The biopharmaceutical industry has crossed the threshold into the AI era. As scientific and technological advancements accelerate, trials and data management complexity is growing exponentially. To keep pace with these trends, it is imperative to think of “AI native” processes or processes with intrinsic and trustworthy AI capabilities for achieving scalable outcomes.
And those who consider AI as a niche or leverage AI for a discrete set of use cases risk falling behind in a rapidly evolving landscape. AI technology is advancing at a groundbreaking pace. With the widespread commoditisation and applications of AI and the integration of chatbots like ChatGPT and Google’s Gemini into everyday life – from summarising search results to assisting users with several tasks by responding to queries or voice – AI is no longer viewed as an advanced technology, but is now an integral part of user experience and expectations and a necessity to pervasively embed for intelligence and automation at scale.

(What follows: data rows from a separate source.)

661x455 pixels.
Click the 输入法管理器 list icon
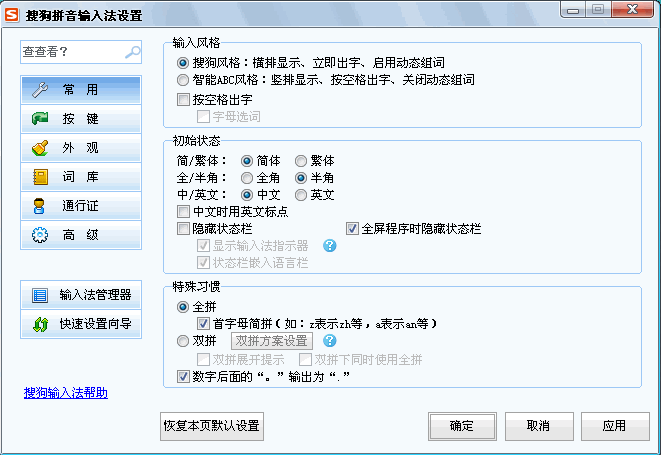(40, 295)
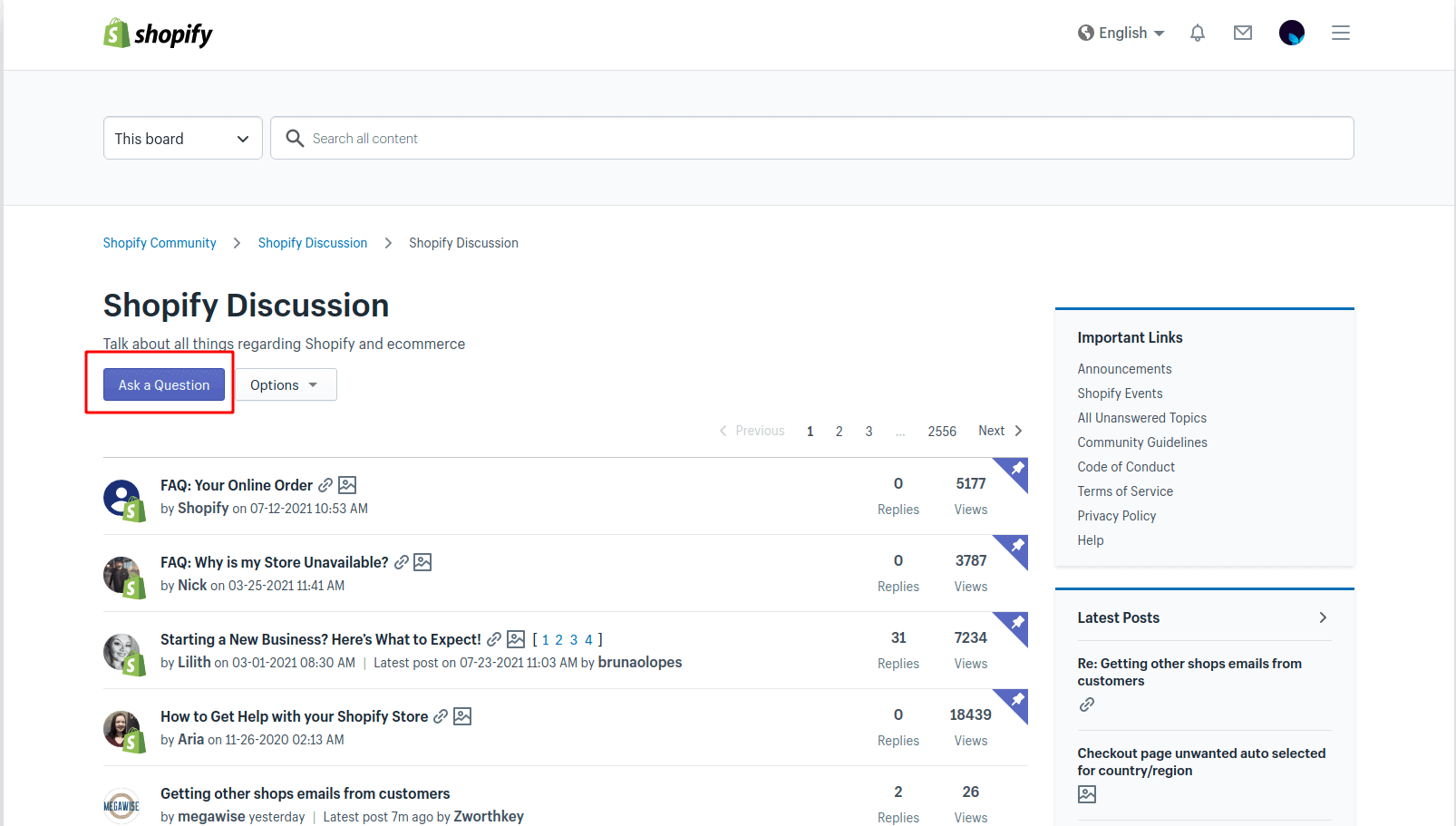The width and height of the screenshot is (1456, 826).
Task: Open Shopify Community breadcrumb link
Action: point(160,243)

In life sciences and clinical development, this shift was gradual and then sudden. Teams no longer have the luxury of experimenting with AI, but must fully integrate it into core business processes and decisions. Soon, AI-driven innovation will be assumed and expected to address complex problems much like the internet, mobile revolution, or cloud computing.
The pressure on clinical development to reduce cycle times while doing more with less is intensifying. Advances in science an.